Set in a George Orwell-style computer-controlled tomorrow of the 25th century, when people are known by letters and numbers and a man and a woman rebel against the rigidly controlled society, co-writer/ director George Lucas’s 1970 debut movie is an unofficial version of Orwell’s 1984. It is a film to admire with its dazzling surface and firm and reliable central performance by Robert Duvall as the title character THX.
Maggie McOmie plays THX‘s computer matched female roommate, LUH 3417. Donald Pleasence also makes his mark as her surveillance colleague SEN 5241.

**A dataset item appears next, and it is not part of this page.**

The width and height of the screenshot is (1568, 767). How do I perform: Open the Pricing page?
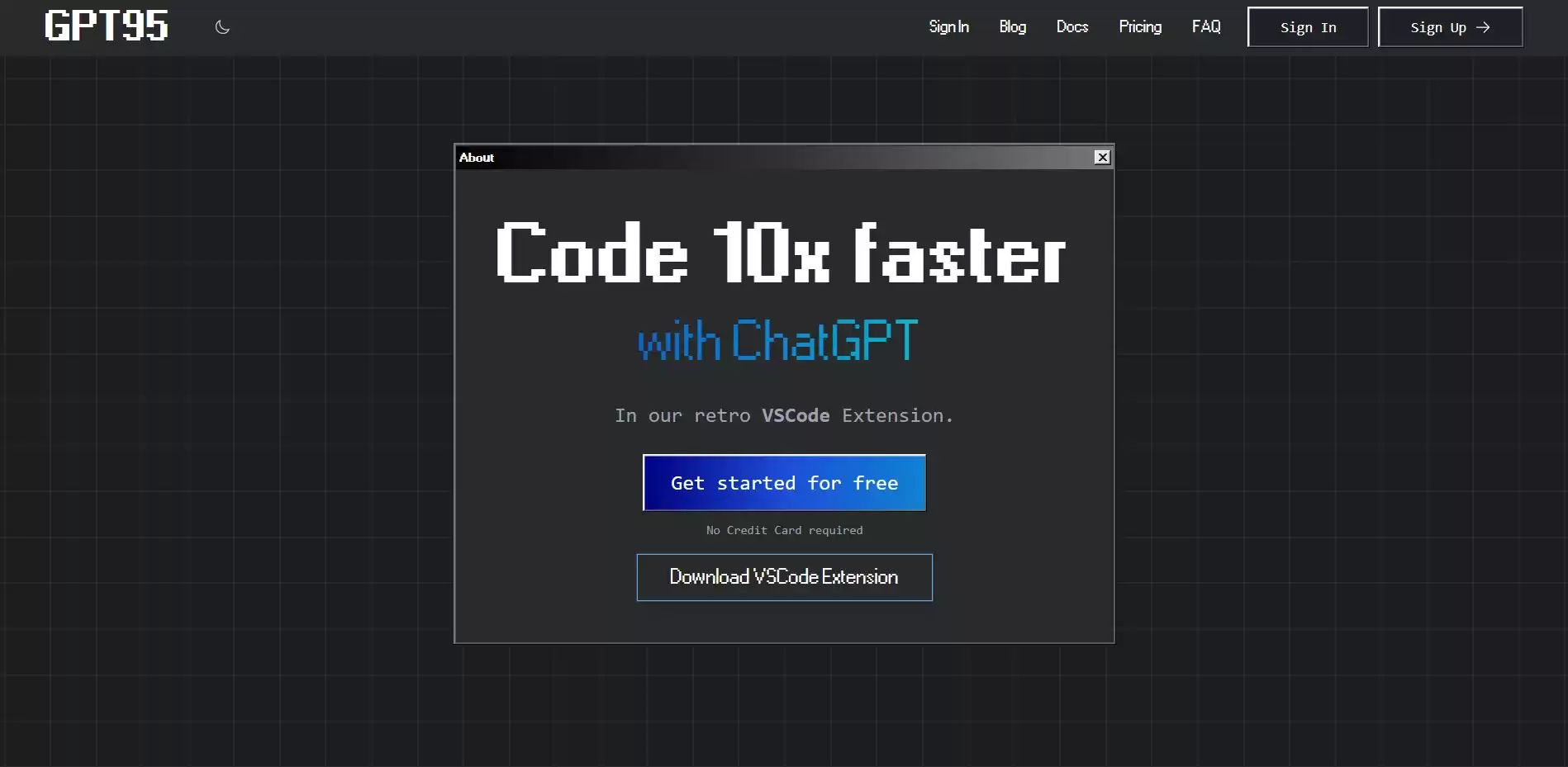pos(1139,27)

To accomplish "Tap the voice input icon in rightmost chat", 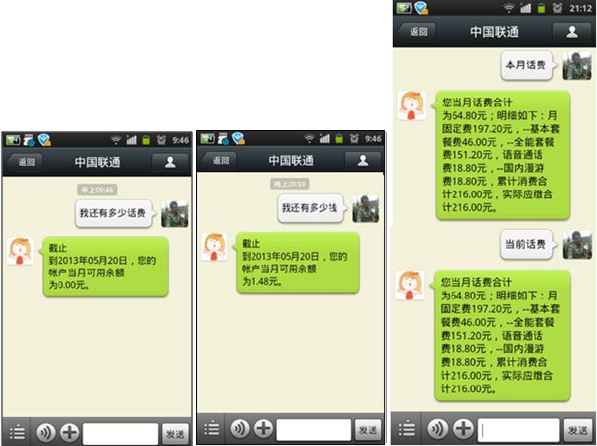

This is a most eye-catching and involving first movie from film school graduate George Lucas, then fresh out of the University of Southern California (USC), where he made the student short film Electronic Labyrinth THX 1138 4EB (1967) that this feature is based on.
It was filmed at American Zoetrope Studios, Hollywood, but locations are also provided by a not-then-completed segment of San Francisco’s BART subway system (for the underground chase), Lawrence Hall of Science, University of California, Berkeley, the Alameda tunnel, California, One Maritime Plaza, Financial District, San Francisco, and the Marin County Civic Center, San Rafael, California.
THX 1138 was budgeted at $777,777.77.
Also in the cast are Don Pedro Colley, Ian Wolfe, Sid Haig, Marshall Efron, John Pearce, Irene Forrest [Cagen], Gary Alan Marsh, John Seaton, Eugene I Stillman, Raymond J [Jack] Walsh, Mark Lawhead, Robert Feero, Johnny Weissmuller Jr, Claudette Bessing, Susan Baldwin [Stroh], James Wheaton (voice of OMM), Henry Jacobs, William Love, Doc Scortt and Gary Austin.
The story is by Lucas and the screenplay is co-scripted by Walter Murch. the film is shot by Dave Meyers and Albert Kihn, produced by Francis Ford Coppola and Lawrence Sturhahn, scored by Lalo Schifrin and designed by Michael D Haller.
There are three versions: 1971 Studio Theatrical Cut, irector’s Cut.
Lucas named the film after his San Francisco phone number, 849 1138. The letters THX correspond with those found on the buttons 8, 4 and 9. Electronic sound effects are derived from phone dial tones, pitch-shifted and electronically modified.